SELECTION:

Roger James: Why we need more equality, not more economic growth

Our model of growth which asserts that ‘the bigger the cake’ the more for everyone does not work, greater inequality undermines economic success

Bill Nighy and the Robin Hood Tax

Long-time campaigner for a Robin Hood Tax on banks, Bill Nighy

The debate on capitalism continues! President Barack Obama’s  State of the Union address focused on tax inequality as one basis for economic reform and David Cameron has called for ‘Moral Capitalism’. So this week I’m looking at a some more areas of possible action . Firstly let’s look at change that is happening via partnerships and constructive engagement with business.

As Abraham Lincoln said: “If you wish to win a man over to your ideas, first make him your friend.”  Industry bodies are promoting corporate social responsibility (CSR).  CSR Europe is the leading European business network for corporate social responsibility and Forum for the Future is a non-profit organisation working globally with business and government to create a sustainable future.

Climate change is a big corporate challenge and The Carbon Trust works with companies to reduce their carbon footprint. Environmental impact is a big sector for activity. Forestry certification is an independent, non-governmental, organisation established to promote the responsible management of the world’s forests.

The  Roundtable on Sustainable Palm Oil promotes  the growth and use of sustainable palm oil products through credible global standards and engagement of stakeholders like WWF.  Biofuels are now a hugely controversial issue and organisations like Action Aid and others are campaigning on these concerns.

DATASET EXCERPTS:
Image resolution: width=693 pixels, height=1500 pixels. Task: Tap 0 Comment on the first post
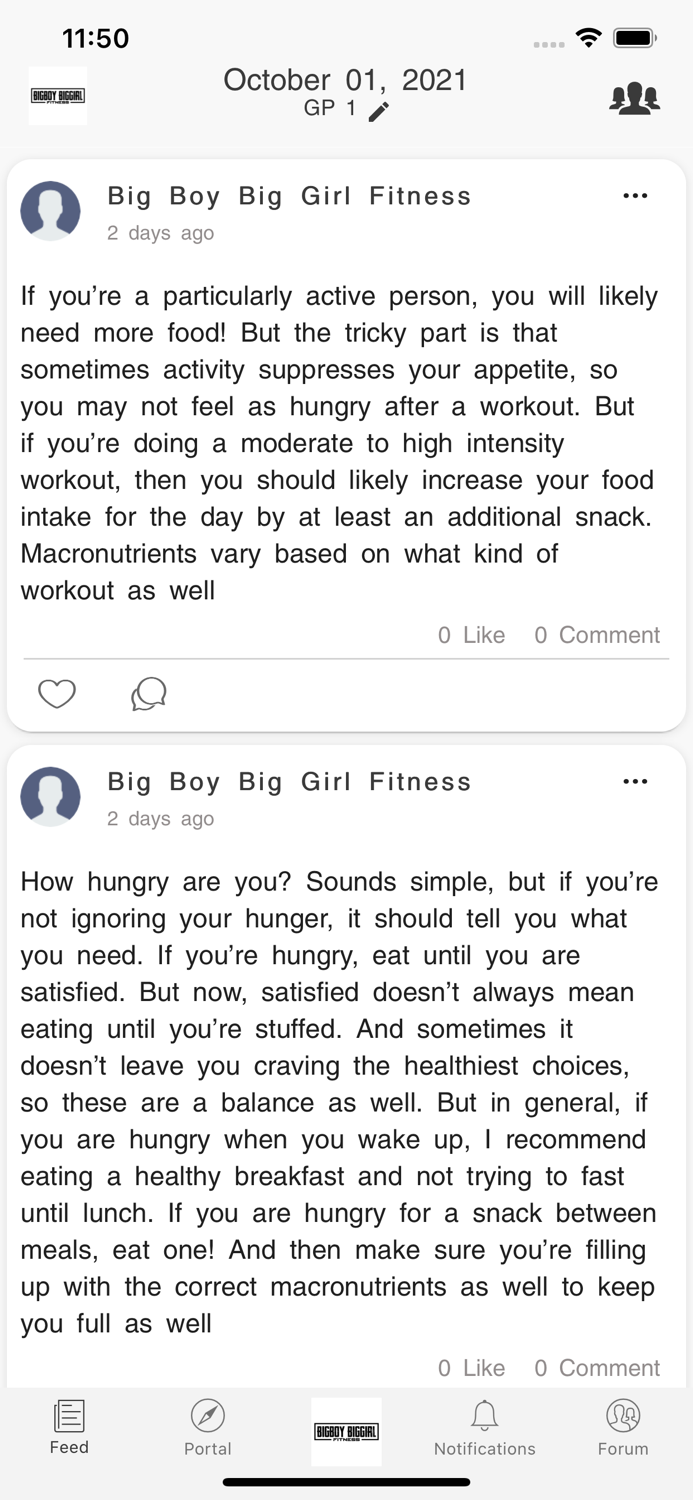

---

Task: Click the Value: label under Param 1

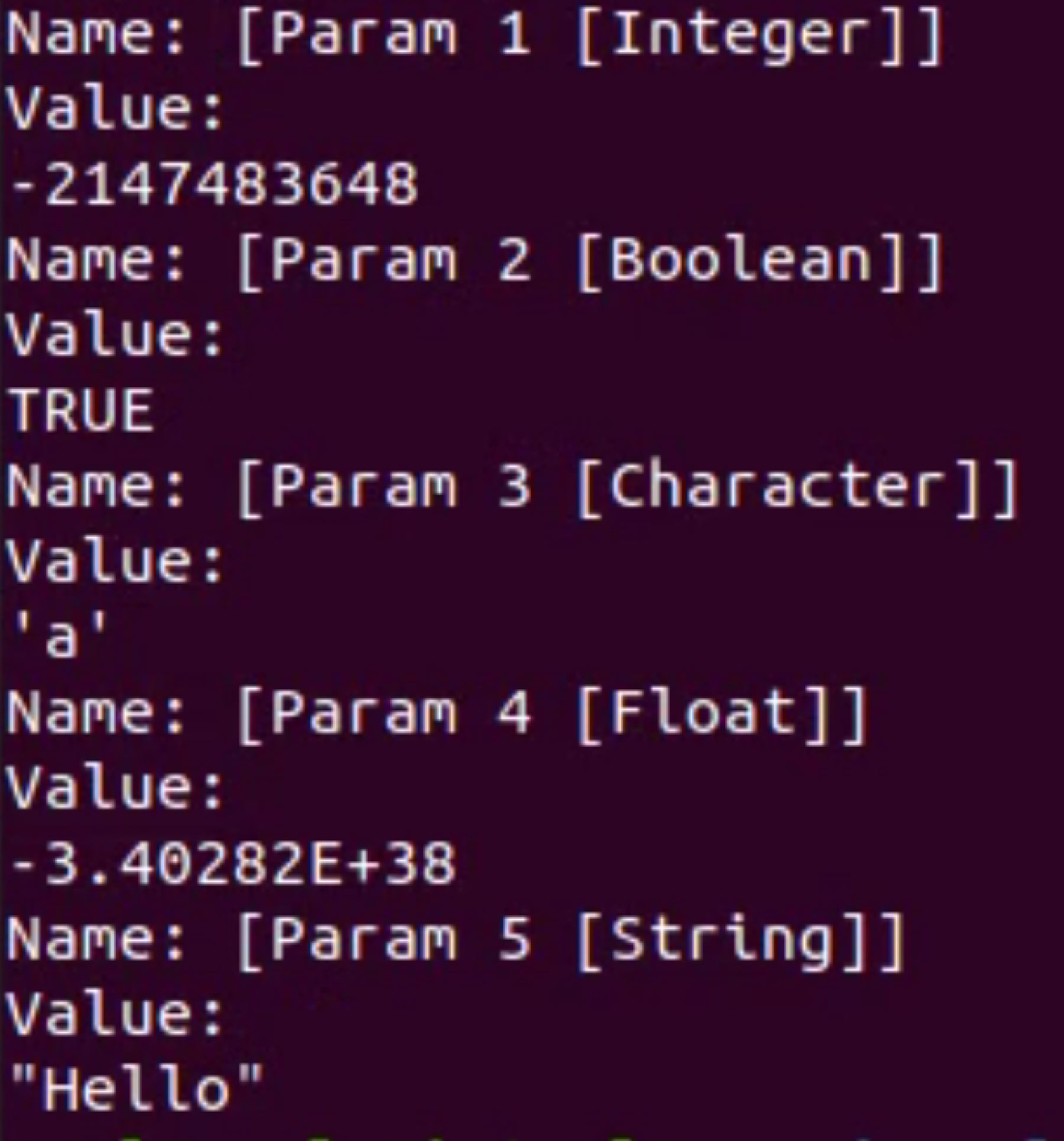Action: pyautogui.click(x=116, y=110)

DO THIS:
Copy verbatim the passage from the article on equality and economic growth that opens with the words containing "Our model of" and closes with "engagement with business.". The data above is separate from the article on equality and economic growth.

THE REPLY:
Our model of growth which asserts that ‘the bigger the cake’ the more for everyone does not work, greater inequality undermines economic success

Bill Nighy and the Robin Hood Tax

Long-time campaigner for a Robin Hood Tax on banks, Bill Nighy

The debate on capitalism continues! President Barack Obama’s  State of the Union address focused on tax inequality as one basis for economic reform and David Cameron has called for ‘Moral Capitalism’. So this week I’m looking at a some more areas of possible action . Firstly let’s look at change that is happening via partnerships and constructive engagement with business.